Task inputs START
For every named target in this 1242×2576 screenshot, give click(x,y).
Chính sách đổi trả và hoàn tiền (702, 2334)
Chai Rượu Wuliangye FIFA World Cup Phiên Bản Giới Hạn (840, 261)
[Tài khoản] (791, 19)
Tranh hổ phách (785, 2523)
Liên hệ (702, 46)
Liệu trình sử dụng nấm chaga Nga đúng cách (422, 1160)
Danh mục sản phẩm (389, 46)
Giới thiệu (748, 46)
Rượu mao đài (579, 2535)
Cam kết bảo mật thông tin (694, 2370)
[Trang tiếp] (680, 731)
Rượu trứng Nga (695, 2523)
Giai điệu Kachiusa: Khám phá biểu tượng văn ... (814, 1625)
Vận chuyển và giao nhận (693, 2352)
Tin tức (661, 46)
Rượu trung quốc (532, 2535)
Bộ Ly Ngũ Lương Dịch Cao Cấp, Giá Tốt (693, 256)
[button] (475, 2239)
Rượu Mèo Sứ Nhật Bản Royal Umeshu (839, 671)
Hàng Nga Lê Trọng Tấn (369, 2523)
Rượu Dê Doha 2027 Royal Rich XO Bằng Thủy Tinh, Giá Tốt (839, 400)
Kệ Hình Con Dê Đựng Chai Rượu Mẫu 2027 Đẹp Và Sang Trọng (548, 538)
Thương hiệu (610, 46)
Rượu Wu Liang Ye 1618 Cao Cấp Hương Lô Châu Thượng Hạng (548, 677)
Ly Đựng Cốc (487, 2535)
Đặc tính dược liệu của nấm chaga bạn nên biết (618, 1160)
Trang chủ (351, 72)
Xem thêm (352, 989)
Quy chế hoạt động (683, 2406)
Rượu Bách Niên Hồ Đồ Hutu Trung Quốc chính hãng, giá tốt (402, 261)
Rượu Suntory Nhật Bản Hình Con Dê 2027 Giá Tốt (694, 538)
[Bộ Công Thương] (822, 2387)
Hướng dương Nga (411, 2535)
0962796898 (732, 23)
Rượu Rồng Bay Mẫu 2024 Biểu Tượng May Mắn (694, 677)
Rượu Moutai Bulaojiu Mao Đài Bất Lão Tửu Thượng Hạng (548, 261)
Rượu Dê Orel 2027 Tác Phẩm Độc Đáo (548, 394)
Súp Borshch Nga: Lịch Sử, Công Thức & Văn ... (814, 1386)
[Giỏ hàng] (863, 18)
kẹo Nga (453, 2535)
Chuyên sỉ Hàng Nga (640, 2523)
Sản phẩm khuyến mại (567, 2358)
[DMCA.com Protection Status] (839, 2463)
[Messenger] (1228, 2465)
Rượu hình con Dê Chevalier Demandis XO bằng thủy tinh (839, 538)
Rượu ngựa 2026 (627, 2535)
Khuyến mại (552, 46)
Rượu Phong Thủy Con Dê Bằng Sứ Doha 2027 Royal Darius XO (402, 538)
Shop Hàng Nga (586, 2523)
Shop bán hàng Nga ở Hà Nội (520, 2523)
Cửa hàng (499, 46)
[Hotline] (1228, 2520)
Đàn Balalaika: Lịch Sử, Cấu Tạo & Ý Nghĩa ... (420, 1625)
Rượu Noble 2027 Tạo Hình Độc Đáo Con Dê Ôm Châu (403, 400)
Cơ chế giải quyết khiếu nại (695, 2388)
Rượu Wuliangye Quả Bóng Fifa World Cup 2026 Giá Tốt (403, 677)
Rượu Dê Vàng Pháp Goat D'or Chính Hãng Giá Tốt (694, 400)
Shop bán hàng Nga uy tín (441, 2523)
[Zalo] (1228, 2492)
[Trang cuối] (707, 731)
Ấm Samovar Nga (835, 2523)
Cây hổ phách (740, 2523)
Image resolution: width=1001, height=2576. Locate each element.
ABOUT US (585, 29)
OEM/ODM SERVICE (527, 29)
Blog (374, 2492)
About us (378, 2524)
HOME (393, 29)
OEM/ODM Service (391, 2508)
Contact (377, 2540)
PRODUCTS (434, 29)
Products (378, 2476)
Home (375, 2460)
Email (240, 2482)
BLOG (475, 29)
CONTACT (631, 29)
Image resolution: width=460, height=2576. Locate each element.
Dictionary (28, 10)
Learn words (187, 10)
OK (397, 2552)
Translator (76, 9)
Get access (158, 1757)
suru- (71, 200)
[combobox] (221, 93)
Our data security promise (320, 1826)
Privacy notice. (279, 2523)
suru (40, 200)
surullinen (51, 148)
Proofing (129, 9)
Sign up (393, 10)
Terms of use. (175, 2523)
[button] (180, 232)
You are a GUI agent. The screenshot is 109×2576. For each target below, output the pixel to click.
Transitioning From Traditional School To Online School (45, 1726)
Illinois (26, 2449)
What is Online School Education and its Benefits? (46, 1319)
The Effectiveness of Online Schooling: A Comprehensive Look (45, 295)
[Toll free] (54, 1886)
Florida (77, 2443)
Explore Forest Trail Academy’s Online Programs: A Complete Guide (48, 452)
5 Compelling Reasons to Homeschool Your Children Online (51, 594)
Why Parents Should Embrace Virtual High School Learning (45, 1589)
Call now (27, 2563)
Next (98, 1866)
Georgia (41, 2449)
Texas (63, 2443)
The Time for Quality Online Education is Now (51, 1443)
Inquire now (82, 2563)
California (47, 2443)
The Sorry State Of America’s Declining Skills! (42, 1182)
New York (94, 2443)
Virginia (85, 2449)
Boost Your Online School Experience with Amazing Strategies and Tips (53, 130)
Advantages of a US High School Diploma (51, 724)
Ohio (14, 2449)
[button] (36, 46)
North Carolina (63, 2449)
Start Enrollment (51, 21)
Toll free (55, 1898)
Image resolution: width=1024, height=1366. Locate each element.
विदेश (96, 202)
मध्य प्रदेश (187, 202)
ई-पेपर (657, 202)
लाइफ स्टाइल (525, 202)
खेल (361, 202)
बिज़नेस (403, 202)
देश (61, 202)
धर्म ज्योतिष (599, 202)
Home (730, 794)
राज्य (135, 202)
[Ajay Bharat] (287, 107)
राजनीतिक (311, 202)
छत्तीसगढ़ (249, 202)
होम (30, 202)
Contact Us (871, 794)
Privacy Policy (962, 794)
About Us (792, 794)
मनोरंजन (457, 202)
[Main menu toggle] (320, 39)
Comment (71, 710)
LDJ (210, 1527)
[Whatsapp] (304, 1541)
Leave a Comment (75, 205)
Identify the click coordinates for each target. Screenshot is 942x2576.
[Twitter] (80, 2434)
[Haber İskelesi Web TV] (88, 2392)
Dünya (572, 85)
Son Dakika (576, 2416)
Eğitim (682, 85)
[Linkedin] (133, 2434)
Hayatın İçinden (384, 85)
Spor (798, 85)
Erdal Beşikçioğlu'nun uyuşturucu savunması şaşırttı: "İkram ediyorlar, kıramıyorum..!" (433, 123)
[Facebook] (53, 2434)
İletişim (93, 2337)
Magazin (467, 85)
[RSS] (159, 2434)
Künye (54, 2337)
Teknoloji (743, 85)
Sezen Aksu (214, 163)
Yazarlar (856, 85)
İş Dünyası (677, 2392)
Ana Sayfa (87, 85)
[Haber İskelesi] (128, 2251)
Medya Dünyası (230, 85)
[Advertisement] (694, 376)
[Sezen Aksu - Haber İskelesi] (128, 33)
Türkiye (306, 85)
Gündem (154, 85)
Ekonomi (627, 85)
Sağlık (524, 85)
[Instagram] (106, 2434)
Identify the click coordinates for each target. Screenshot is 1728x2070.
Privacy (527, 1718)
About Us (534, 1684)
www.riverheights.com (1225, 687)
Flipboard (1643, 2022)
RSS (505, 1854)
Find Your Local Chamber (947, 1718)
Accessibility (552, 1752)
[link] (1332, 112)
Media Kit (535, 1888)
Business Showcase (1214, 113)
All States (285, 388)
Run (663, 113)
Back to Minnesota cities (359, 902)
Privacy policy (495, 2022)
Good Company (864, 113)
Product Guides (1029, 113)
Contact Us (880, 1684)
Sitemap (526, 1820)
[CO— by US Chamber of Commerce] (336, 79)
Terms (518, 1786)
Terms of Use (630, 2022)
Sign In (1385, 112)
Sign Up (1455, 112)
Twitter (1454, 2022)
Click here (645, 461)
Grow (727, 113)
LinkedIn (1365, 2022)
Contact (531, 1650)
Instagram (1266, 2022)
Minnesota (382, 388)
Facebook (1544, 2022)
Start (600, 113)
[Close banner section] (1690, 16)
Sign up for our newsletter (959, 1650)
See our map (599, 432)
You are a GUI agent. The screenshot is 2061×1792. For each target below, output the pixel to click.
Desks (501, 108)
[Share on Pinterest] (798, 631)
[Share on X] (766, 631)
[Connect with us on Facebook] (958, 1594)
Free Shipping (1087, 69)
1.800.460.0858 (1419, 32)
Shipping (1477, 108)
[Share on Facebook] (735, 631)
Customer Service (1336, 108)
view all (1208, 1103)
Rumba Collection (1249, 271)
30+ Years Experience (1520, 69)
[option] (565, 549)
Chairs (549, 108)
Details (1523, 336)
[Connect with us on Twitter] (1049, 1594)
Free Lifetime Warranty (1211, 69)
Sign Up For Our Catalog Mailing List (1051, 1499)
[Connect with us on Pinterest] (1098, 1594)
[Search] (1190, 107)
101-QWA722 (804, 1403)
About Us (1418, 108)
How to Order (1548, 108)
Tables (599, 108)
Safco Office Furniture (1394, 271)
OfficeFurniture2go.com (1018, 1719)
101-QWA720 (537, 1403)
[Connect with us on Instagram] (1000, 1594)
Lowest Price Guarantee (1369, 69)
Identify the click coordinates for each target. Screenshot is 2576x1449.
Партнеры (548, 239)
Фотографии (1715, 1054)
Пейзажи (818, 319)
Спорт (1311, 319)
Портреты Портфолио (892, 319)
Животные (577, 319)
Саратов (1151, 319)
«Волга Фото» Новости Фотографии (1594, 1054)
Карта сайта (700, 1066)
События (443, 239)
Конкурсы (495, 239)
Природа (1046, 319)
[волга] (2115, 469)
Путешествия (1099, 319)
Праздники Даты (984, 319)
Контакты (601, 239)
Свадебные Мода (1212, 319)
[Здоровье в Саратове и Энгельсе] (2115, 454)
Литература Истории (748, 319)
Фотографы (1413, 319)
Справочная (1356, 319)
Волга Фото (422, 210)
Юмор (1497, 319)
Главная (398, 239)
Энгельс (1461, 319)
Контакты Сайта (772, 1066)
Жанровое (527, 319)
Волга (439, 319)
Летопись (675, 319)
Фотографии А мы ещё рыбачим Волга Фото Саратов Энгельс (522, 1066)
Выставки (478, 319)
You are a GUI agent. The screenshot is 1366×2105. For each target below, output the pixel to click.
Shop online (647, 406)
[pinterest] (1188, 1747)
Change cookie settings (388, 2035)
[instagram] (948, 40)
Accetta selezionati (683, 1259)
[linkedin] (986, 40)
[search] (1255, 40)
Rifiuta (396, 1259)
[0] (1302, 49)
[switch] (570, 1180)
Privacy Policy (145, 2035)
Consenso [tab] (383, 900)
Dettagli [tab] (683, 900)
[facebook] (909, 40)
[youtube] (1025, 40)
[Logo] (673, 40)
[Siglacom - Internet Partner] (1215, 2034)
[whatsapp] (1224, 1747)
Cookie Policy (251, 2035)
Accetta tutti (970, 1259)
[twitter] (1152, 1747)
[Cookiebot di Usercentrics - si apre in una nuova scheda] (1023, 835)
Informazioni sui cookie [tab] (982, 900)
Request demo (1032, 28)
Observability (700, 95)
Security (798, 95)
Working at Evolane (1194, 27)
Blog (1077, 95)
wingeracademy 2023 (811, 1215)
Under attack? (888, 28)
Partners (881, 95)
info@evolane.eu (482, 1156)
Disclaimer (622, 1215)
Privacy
Task inputs END
What the task requires: What is needed is every line from the start of the entries through the line containing "Hướng dương Nga (411, 2535)", returned word for word and nothing else.

Result:
For every named target in this 1242×2576 screenshot, give click(x,y).
Chính sách đổi trả và hoàn tiền (702, 2334)
Chai Rượu Wuliangye FIFA World Cup Phiên Bản Giới Hạn (840, 261)
[Tài khoản] (791, 19)
Tranh hổ phách (785, 2523)
Liên hệ (702, 46)
Liệu trình sử dụng nấm chaga Nga đúng cách (422, 1160)
Danh mục sản phẩm (389, 46)
Giới thiệu (748, 46)
Rượu mao đài (579, 2535)
Cam kết bảo mật thông tin (694, 2370)
[Trang tiếp] (680, 731)
Rượu trứng Nga (695, 2523)
Giai điệu Kachiusa: Khám phá biểu tượng văn ... (814, 1625)
Vận chuyển và giao nhận (693, 2352)
Tin tức (661, 46)
Rượu trung quốc (532, 2535)
Bộ Ly Ngũ Lương Dịch Cao Cấp, Giá Tốt (693, 256)
[button] (475, 2239)
Rượu Mèo Sứ Nhật Bản Royal Umeshu (839, 671)
Hàng Nga Lê Trọng Tấn (369, 2523)
Rượu Dê Doha 2027 Royal Rich XO Bằng Thủy Tinh, Giá Tốt (839, 400)
Kệ Hình Con Dê Đựng Chai Rượu Mẫu 2027 Đẹp Và Sang Trọng (548, 538)
Thương hiệu (610, 46)
Rượu Wu Liang Ye 1618 Cao Cấp Hương Lô Châu Thượng Hạng (548, 677)
Ly Đựng Cốc (487, 2535)
Đặc tính dược liệu của nấm chaga bạn nên biết (618, 1160)
Trang chủ (351, 72)
Xem thêm (352, 989)
Quy chế hoạt động (683, 2406)
Rượu Bách Niên Hồ Đồ Hutu Trung Quốc chính hãng, giá tốt (402, 261)
Rượu Suntory Nhật Bản Hình Con Dê 2027 Giá Tốt (694, 538)
[Bộ Công Thương] (822, 2387)
Hướng dương Nga (411, 2535)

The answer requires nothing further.